Exercise requirements:
Show each line of the data below that has the string "computer" in it.

Data records:
Content starts

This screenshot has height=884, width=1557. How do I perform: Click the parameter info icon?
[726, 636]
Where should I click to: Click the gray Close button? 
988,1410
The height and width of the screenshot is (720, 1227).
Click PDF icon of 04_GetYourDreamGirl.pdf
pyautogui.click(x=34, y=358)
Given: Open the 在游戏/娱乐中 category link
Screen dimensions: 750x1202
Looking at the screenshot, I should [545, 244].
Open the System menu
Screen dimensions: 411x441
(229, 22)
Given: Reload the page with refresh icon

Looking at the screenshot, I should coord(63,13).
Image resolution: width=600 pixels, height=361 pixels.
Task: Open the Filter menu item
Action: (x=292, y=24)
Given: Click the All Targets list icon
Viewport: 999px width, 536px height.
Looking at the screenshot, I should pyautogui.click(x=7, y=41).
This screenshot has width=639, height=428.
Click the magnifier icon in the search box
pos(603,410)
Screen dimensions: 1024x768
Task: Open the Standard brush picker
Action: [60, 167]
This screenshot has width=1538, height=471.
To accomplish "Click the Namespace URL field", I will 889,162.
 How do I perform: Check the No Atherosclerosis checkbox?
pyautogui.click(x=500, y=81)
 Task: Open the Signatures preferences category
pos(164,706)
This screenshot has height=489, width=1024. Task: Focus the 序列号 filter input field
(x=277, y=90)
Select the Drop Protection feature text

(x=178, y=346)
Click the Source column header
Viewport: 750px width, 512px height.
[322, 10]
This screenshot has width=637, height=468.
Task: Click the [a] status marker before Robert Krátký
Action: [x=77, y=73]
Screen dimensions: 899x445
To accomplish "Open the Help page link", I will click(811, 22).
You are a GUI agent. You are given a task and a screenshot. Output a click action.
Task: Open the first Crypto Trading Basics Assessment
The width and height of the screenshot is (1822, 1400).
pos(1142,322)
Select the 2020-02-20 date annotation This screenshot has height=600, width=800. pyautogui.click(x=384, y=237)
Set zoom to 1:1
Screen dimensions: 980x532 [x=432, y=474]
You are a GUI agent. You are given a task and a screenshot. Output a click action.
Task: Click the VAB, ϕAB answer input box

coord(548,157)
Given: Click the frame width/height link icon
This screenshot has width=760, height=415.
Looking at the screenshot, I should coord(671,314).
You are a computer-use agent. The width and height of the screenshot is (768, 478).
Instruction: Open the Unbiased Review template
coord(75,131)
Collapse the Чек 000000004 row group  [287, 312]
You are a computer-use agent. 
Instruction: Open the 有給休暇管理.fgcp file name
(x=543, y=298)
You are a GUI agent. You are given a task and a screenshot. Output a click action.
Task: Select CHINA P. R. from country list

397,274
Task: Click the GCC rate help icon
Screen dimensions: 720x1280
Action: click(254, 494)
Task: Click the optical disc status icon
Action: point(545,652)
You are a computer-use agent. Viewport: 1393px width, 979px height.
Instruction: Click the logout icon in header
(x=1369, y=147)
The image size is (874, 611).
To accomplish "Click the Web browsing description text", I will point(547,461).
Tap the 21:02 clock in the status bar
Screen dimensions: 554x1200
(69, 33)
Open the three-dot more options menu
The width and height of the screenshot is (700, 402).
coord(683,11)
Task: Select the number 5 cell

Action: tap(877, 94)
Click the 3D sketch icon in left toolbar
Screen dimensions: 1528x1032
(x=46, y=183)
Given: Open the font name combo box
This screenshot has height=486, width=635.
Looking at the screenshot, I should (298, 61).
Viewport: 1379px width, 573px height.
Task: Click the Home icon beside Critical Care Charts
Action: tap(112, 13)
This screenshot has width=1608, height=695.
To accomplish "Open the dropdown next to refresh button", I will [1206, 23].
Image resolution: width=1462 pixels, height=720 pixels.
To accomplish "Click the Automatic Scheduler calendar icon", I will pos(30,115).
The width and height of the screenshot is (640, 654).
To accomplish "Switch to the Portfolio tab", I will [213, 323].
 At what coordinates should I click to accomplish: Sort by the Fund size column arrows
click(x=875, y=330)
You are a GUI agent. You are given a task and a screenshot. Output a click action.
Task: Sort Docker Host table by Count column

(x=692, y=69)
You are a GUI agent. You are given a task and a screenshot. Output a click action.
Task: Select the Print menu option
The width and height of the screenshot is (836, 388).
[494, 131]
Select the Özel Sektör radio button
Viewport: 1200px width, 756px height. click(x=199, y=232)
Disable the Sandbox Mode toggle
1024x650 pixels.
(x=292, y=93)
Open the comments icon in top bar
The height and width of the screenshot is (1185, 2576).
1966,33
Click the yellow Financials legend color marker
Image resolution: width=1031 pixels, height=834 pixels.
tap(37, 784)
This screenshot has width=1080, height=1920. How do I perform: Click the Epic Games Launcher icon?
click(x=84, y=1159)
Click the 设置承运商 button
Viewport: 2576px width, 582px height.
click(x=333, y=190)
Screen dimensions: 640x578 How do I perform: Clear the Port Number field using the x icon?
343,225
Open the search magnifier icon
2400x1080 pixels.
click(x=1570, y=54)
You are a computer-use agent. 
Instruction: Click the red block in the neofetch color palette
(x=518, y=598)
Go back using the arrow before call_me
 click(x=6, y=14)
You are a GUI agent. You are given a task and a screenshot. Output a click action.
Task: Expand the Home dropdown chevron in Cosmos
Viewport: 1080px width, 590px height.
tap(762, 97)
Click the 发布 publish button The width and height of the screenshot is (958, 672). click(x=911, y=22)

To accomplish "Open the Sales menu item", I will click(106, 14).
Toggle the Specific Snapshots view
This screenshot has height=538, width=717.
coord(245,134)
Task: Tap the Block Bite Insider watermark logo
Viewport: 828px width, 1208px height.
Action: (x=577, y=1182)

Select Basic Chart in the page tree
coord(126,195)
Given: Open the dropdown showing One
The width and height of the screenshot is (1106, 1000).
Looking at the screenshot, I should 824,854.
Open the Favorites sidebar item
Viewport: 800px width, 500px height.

Content ends

Worked solution:
You are a computer-use agent. The width and height of the screenshot is (768, 478).
You are a computer-use agent. 
You are a computer-use agent. Viewport: 1393px width, 979px height.
You are a computer-use agent. 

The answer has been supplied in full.